WORK REQUIRED: Scan the data, and whenever a line contains "computer", copy it.

★ ★ ★ ★ ★ ★ ★

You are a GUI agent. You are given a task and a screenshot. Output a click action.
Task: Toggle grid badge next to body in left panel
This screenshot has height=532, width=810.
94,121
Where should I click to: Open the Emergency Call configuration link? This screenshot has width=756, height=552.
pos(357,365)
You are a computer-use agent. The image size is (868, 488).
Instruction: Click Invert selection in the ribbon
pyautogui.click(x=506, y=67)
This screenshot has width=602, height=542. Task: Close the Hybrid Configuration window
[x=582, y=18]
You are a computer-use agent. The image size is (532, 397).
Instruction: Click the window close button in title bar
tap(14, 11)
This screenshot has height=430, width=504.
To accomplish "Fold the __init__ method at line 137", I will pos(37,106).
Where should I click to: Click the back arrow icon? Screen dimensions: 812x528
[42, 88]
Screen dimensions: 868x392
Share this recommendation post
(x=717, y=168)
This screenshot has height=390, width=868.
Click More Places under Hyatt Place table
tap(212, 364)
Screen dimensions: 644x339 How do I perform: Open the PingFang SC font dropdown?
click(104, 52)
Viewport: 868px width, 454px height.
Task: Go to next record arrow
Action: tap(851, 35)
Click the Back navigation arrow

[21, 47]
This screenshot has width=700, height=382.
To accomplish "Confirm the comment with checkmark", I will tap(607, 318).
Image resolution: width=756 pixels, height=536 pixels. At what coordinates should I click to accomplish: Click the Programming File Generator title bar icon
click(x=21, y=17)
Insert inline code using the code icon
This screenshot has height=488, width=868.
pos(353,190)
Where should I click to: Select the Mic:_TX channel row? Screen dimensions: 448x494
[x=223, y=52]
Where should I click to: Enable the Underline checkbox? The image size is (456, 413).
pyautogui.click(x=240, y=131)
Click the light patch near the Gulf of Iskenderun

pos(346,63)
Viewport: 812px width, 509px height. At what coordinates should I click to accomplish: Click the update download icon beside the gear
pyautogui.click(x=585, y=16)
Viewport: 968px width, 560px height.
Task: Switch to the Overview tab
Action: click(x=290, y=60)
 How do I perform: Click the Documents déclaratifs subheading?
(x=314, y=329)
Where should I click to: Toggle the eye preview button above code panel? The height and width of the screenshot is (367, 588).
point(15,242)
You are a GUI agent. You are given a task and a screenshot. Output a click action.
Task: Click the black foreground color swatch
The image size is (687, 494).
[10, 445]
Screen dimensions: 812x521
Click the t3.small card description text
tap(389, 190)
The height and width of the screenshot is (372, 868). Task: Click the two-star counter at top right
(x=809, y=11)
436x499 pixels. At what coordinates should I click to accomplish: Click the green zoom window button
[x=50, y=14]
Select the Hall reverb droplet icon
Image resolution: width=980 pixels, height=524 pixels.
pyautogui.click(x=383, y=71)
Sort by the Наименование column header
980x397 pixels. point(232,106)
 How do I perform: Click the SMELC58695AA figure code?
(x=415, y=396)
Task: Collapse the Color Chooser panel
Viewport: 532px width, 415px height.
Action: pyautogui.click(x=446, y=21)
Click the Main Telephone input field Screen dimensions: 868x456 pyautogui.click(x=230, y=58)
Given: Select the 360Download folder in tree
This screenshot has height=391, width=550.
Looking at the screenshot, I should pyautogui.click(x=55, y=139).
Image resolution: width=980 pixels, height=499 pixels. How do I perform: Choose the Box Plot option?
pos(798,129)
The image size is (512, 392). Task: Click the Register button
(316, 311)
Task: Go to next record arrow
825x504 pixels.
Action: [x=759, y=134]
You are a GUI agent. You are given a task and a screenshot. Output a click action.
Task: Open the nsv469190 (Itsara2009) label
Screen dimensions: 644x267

★ ★ ★ ★ ★ ★ ★

THE COMPLETED TASK:
You are a computer-use agent. The image size is (868, 488).
You are a computer-use agent. The image size is (532, 397).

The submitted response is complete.